It has been quite a while now since I was a teenager; yet not so long that I have forgotten some of the defining moments of that potentially troublesome period known as adolescence. I remember being told that I should avoid the ever-present dangers of pre-marital sex at all costs, which ranged from being labeled as a "slut"; to becoming pregnant or contracting a sexually transmitted infection. I also remember how my body felt as a teenager—how I existed in an almost constant state of arousal—and the internal conflict that came from trying to process the ideas of sex as "wrong" and the contradictory information being fed to me by my peers, and by my body itself.
In the Caribbean, the ever-present influence of fundamentalist Christian attitudes has shaped societies in which discussions around issues related to sexuality are often met with resistance, or vehement opposition. Culturally, we have come to think of sex and sexuality as taboo issues; thereby denying large sections of the population access to well-rounded information; and to the presence of safe spaces in which we can address the feelings, challenges, joys and questions that may arise from our varied experiences as sexual beings. This is particularly problematic when we consider issues such as adolescent sexuality.
The risks related to adolescent sexuality have over the years become more apparent. In the case of Jamaica, recent research has highlighted how potentially volatile the sexual landscape is for adolescents. Factors such as early sexual activity are exacerbated by insufficient relevant information; understaffed health care services and negative cultural attitudes to the provision of sexual education to children and adolescents. These and other factors collectively work to compromise young people's development of skills that will enable them to avoid risky situations.
In the face of this ever-changing sexual environment, the Jamaican government has made moves that could lead to the creation of safe spaces in which adolescents can openly receive sexual health education. Programmes and policies such as the revised National Youth Policy (2004, PDF), the National HIV/AIDS Policy (PDF) and the Jamaica's Solution to Youth Lifestyle and Empowerment (JA-STYLE) program have collectively sought to place emphasis on youth-focussed issues, assist youth-oriented non-governmental organizations with capacity-building, increase youth participation in the national HIV/AIDS response and to improve health services for young people.

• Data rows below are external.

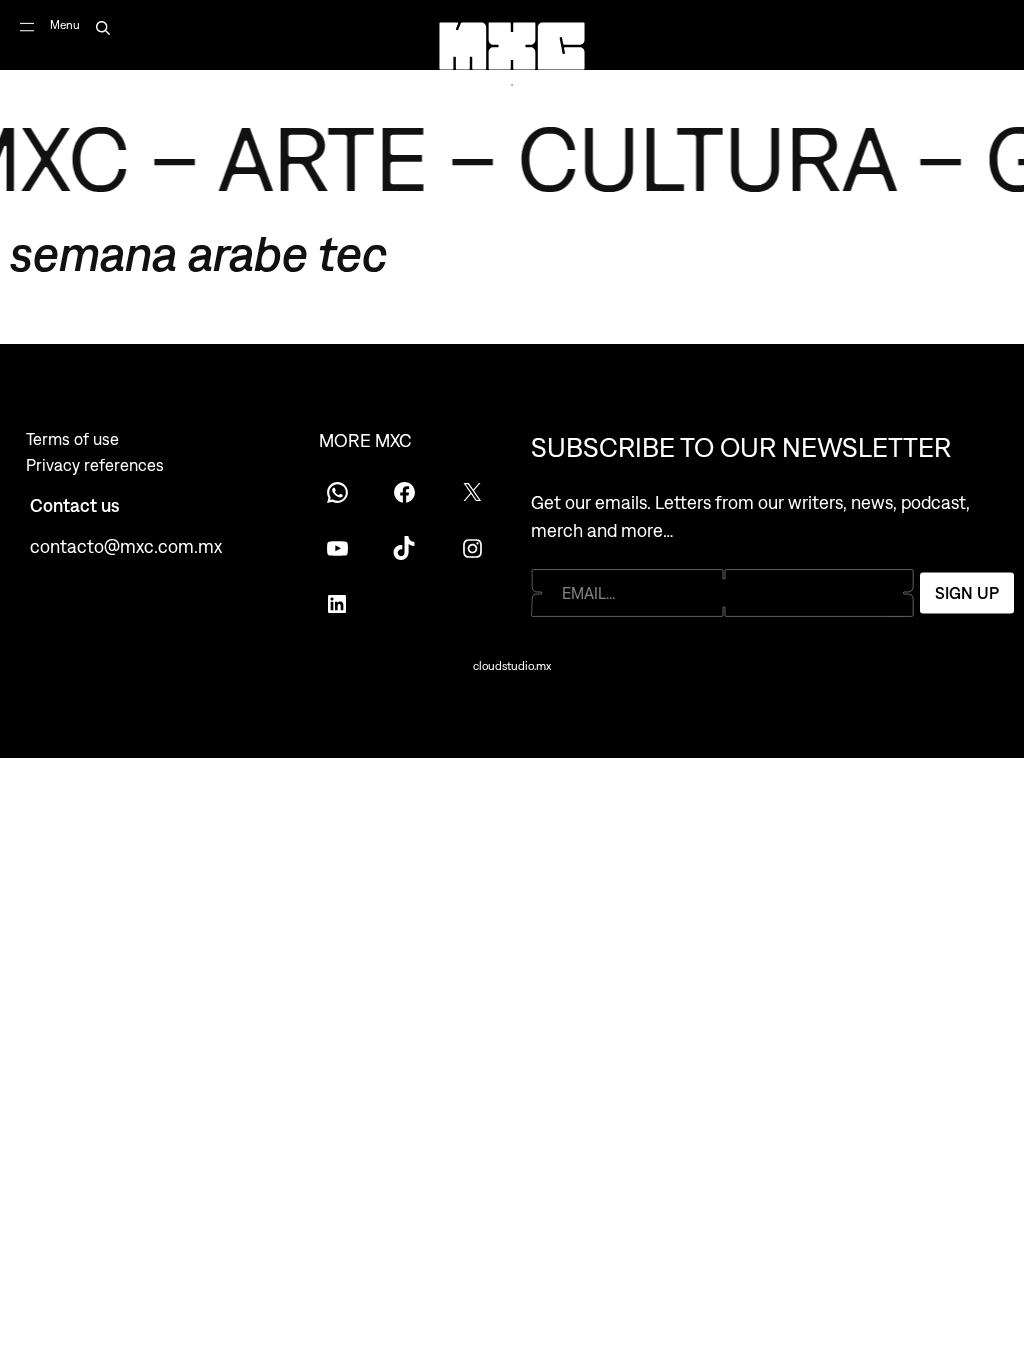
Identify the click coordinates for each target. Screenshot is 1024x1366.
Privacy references (95, 465)
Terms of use (72, 439)
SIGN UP (967, 593)
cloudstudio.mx (512, 666)
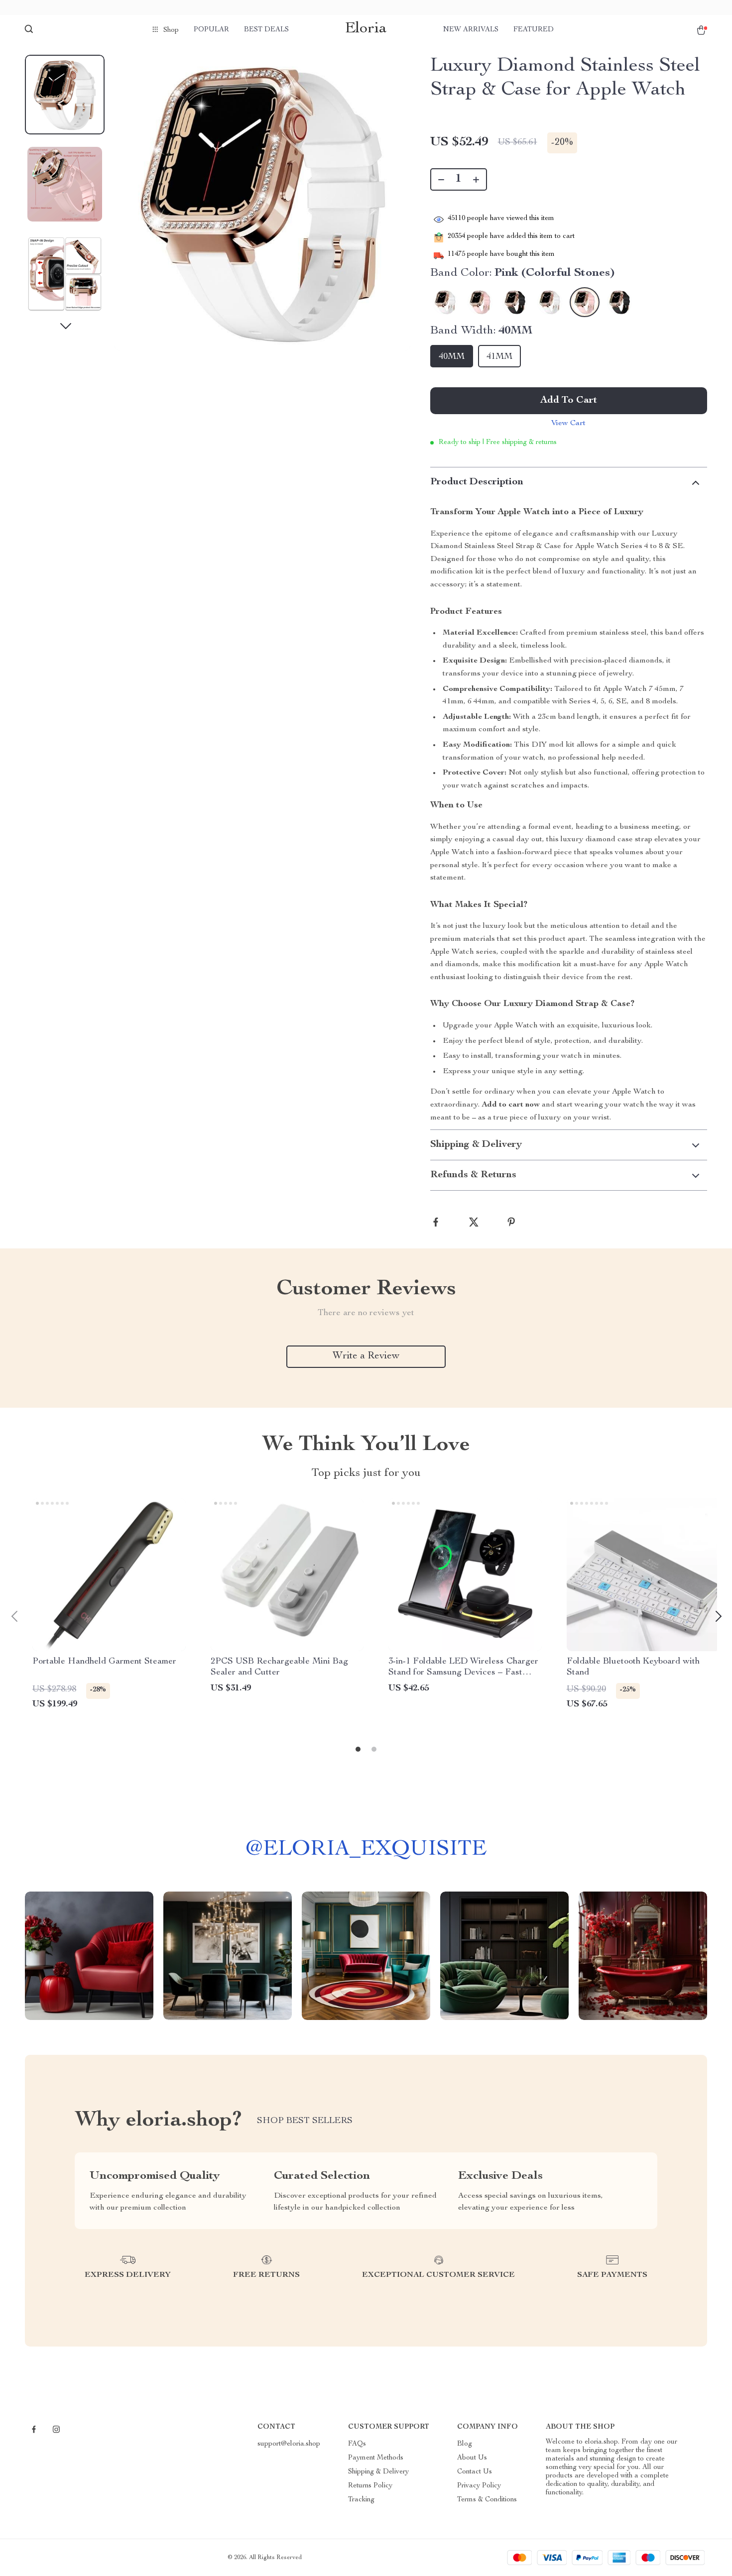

Central to these and other programmes geared towards the development of healthy adolescents, and by extension healthy adults, must be the fostering of positive attitudes to, and understandings of, sexuality. This fact, should lead us to ask some of the following questions: "What would constitute healthy adolescent sexuality?" and ultimately "what actions can we take towards the development of healthy adolescent sexuality?"
The idea of "healthy adolescent sexuality" is itself an anathema for many. One of the socio-cultural ideologies holds that exposing children to information about sex will inevitably lead them to engage in unchecked sexual activity. In the text, "The Adolescents of Urban St. Catherine: A Study of their Reproductive Health and Survivability" (2004), health care personnel reported the persistence of "old-fashionedness, denial and hypocrisy in the society" as one of the major challenges faced in their provision of sexual education services.
In addition, students themselves recounted the opposition met by pharmacists when trying to purchase condoms, a challenge which reportedly forced some of them to buy condoms in corner shops—many of which stored the condoms in conditions that would compromise their effectiveness. The inherent danger in this denial becomes evident in the case of one teenage male who, having used a plastic bag as a condom stated, "Me nah mek de pussy pass me, and me nah catch no AIDS".
The unwavering belief in the abstinence-only approach to the sexual health of adolescents is a dangerous one. When we allow personal and religious beliefs to unquestioningly shape the ways in which we speak and listen to young people, there is the potential for key messages to be lost. A large number of adolescents are having sex. This is a fact. How will we choose to deal with this reality? Sticking our heads in the sand, criticising attempts to educate them honestly, or berating their actions does little to provide them with the tools that can save their lives.
By focusing solely on the negative outcomes of adolescent sexuality, we reinforce the idea that it is inherently pathological. We need to reconstruct the ways in which we perceive adolescent sexuality, seeing it instead as a normal and potentially powerful part of teenagers' lives—so long as they are provided with the tools to manage their changing bodies, and to negotiate within the sexual arena. By creating environments in which we help to educate teenagers honestly we will help them to empower themselves to make wise sexual decisions.